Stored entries

*** Block opens ***

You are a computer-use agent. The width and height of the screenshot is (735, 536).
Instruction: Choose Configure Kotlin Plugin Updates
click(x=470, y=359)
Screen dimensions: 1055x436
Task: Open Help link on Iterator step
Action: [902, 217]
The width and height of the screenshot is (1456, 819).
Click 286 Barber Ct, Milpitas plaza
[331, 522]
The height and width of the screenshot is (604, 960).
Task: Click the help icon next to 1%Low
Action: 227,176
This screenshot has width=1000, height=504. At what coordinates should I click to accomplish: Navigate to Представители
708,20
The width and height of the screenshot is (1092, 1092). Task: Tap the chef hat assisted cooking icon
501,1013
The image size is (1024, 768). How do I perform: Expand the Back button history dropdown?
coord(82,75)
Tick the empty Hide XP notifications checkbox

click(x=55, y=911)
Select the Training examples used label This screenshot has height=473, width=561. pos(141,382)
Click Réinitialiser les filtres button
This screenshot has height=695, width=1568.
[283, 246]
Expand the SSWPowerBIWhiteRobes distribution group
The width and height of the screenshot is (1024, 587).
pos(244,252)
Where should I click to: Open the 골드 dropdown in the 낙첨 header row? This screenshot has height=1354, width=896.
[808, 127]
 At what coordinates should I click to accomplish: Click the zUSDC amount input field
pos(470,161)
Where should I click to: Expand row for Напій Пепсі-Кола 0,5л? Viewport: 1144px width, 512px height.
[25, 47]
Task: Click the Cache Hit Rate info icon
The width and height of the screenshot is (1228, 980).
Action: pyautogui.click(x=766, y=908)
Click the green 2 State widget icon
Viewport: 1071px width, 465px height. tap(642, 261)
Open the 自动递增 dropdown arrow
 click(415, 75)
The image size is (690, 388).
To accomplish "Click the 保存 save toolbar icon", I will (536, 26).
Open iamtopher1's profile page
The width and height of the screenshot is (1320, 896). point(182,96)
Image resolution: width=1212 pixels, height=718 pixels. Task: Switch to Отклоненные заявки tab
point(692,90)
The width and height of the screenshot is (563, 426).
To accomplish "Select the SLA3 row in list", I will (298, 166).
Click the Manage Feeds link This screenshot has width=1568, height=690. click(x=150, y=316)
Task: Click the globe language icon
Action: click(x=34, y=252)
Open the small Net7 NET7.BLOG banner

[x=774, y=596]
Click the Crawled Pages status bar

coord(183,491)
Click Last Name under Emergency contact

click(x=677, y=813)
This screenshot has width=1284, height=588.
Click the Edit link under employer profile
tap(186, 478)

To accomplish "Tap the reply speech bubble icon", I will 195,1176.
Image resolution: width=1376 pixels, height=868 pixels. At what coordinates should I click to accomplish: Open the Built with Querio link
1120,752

*** Block closes ***

> [EXERCISE PROMPT]: Send back the complete set of entries, exactly as shown above.

> [ANSWER BELOW]:
You are a computer-use agent. The width and height of the screenshot is (735, 536).
Instruction: Choose Configure Kotlin Plugin Updates
click(x=470, y=359)
Screen dimensions: 1055x436
Task: Open Help link on Iterator step
Action: [902, 217]
The width and height of the screenshot is (1456, 819).
Click 286 Barber Ct, Milpitas plaza
[331, 522]
The height and width of the screenshot is (604, 960).
Task: Click the help icon next to 1%Low
Action: 227,176
This screenshot has width=1000, height=504. At what coordinates should I click to accomplish: Navigate to Представители
708,20
The width and height of the screenshot is (1092, 1092). Task: Tap the chef hat assisted cooking icon
501,1013
The image size is (1024, 768). How do I perform: Expand the Back button history dropdown?
coord(82,75)
Tick the empty Hide XP notifications checkbox

click(x=55, y=911)
Select the Training examples used label This screenshot has height=473, width=561. pos(141,382)
Click Réinitialiser les filtres button
This screenshot has height=695, width=1568.
[283, 246]
Expand the SSWPowerBIWhiteRobes distribution group
The width and height of the screenshot is (1024, 587).
pos(244,252)
Where should I click to: Open the 골드 dropdown in the 낙첨 header row? This screenshot has height=1354, width=896.
[808, 127]
 At what coordinates should I click to accomplish: Click the zUSDC amount input field
pos(470,161)
Where should I click to: Expand row for Напій Пепсі-Кола 0,5л? Viewport: 1144px width, 512px height.
[25, 47]
Task: Click the Cache Hit Rate info icon
The width and height of the screenshot is (1228, 980).
Action: pyautogui.click(x=766, y=908)
Click the green 2 State widget icon
Viewport: 1071px width, 465px height. tap(642, 261)
Open the 自动递增 dropdown arrow
 click(415, 75)
The image size is (690, 388).
To accomplish "Click the 保存 save toolbar icon", I will (536, 26).
Open iamtopher1's profile page
The width and height of the screenshot is (1320, 896). point(182,96)
Image resolution: width=1212 pixels, height=718 pixels. Task: Switch to Отклоненные заявки tab
point(692,90)
The width and height of the screenshot is (563, 426).
To accomplish "Select the SLA3 row in list", I will (298, 166).
Click the Manage Feeds link This screenshot has width=1568, height=690. click(x=150, y=316)
Task: Click the globe language icon
Action: click(x=34, y=252)
Open the small Net7 NET7.BLOG banner

[x=774, y=596]
Click the Crawled Pages status bar

coord(183,491)
Click Last Name under Emergency contact

click(x=677, y=813)
This screenshot has width=1284, height=588.
Click the Edit link under employer profile
tap(186, 478)

To accomplish "Tap the reply speech bubble icon", I will 195,1176.
Image resolution: width=1376 pixels, height=868 pixels. At what coordinates should I click to accomplish: Open the Built with Querio link
1120,752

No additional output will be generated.